Making Profits & Protecting Capital Can Be Done

1/1/1930 – 7/31/2019

Protecting Capital & Making Profits 1930 - 2019 | Greenwich Creek Capital

If an investor would have invested $10k in January 1930 through July 31, 2019, he or she would have outperformed the benchmark S&P500 Index by 62.36% with substantially less risk and market exposure (annual volatility, max drawdown, RAR). So, protecting capital and making profits can and should be done. There is no need to be invested 100% of the time through a Buy&Hold strategy that adds no value to investors.

1/1/1991 – 7/31/2019

Protecting Capital & Making Profits 1991 - 2019 | Greenwich Creek Capital

If we shorten the period to January 1, 1991 through July 31, 2019, the strategy comfortably outperforms the Buy&Hold strategy by 3 points.
Our proprietary strategy’s RAR=13.13%, while the S&P500’s RAR=10.34% and the Buy&Hold has a substantially higher standard deviation and drawdown.

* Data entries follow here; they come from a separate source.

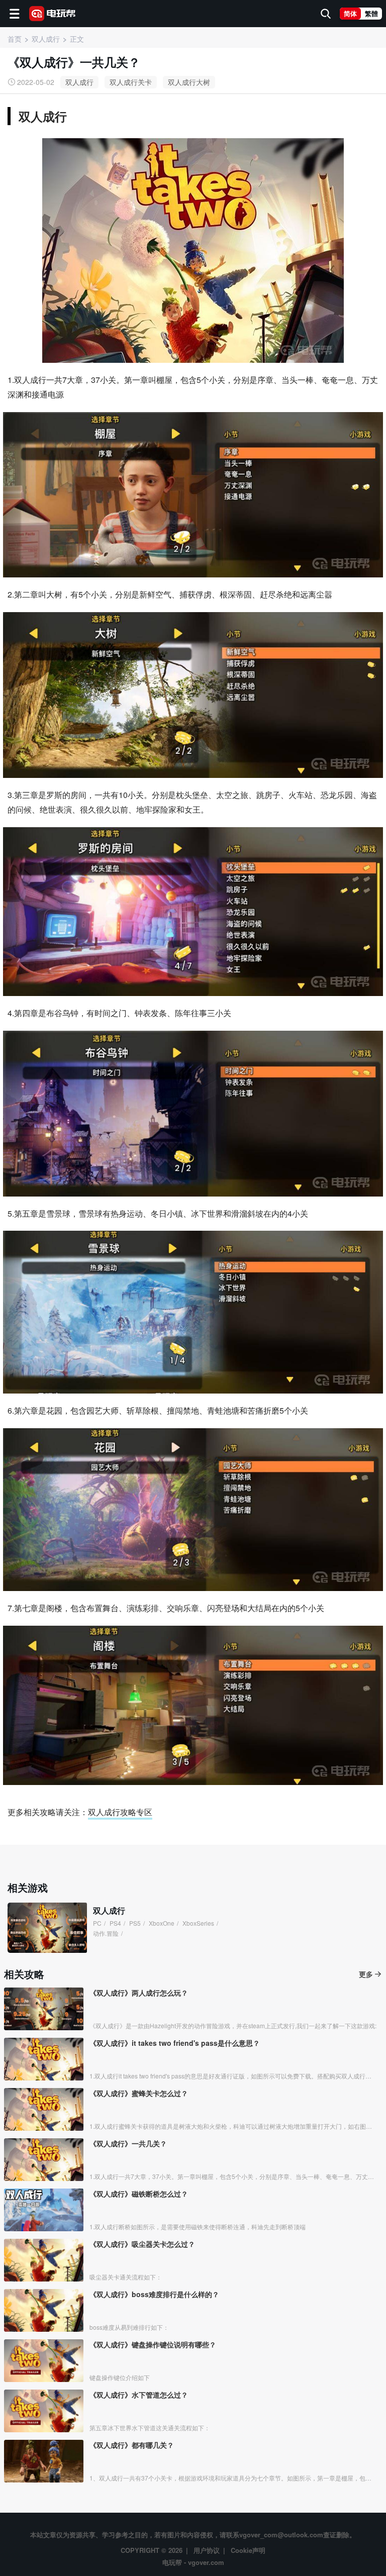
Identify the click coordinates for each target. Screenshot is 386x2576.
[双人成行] (47, 1928)
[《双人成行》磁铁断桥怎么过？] (43, 2210)
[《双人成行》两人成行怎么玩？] (43, 2009)
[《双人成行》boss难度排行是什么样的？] (43, 2310)
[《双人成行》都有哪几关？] (43, 2461)
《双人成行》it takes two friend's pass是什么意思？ (174, 2043)
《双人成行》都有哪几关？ (131, 2445)
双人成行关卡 (131, 82)
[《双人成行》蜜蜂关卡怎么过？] (43, 2109)
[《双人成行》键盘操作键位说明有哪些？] (43, 2360)
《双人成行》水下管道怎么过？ (138, 2395)
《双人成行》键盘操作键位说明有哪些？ (152, 2344)
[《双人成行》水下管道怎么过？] (43, 2411)
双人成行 (79, 82)
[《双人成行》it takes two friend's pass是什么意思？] (43, 2059)
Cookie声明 (248, 2550)
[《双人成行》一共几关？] (43, 2159)
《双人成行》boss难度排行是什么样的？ (154, 2294)
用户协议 (207, 2550)
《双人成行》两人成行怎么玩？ (138, 1993)
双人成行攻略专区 (120, 1812)
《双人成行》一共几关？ (128, 2143)
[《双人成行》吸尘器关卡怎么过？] (43, 2260)
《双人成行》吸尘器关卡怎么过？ (142, 2244)
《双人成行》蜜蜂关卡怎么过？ (138, 2093)
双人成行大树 (189, 82)
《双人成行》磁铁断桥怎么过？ (138, 2194)
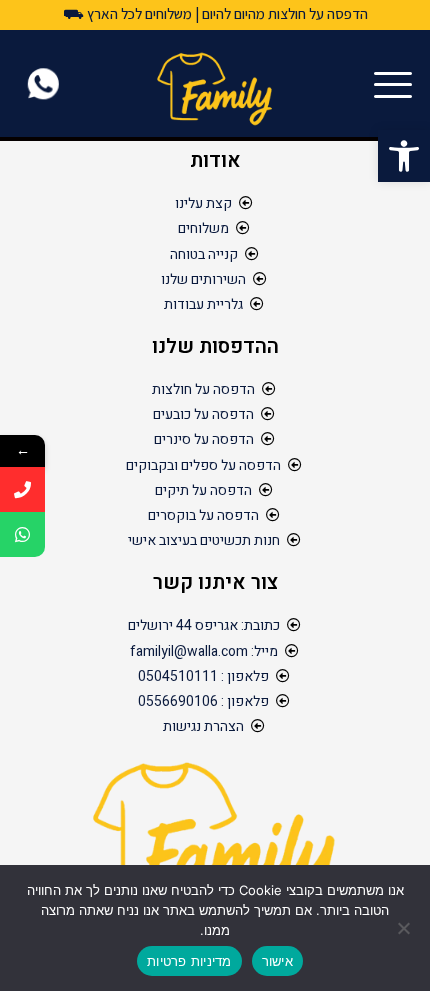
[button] (404, 156)
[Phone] (22, 489)
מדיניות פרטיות (189, 961)
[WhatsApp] (22, 534)
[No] (405, 928)
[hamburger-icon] (397, 86)
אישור (277, 961)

Past performance is no guarantee of future returns.

Key

CAR: Compounded Annual Return is the rate of return, usually expressed as a percentage, that represents the cumulative effect that a series of gains or losses has on an original amount of capital over a period of time.

RAR: Risk-Adjusted Return defines an investment’s return by measuring how much risk is involved in producing that return.

Max DrawDown: An indicator of downside risk over a specified time period

Annual Volatility: Volatility is a measure of the variance of returns over a period of time. As with returns, volatility can be annualized to help provide this frame of reference and give some perspective. To annualize volatility, it’s necessary to measure volatility over a shorter period of time and extrapolate it over the course of a year.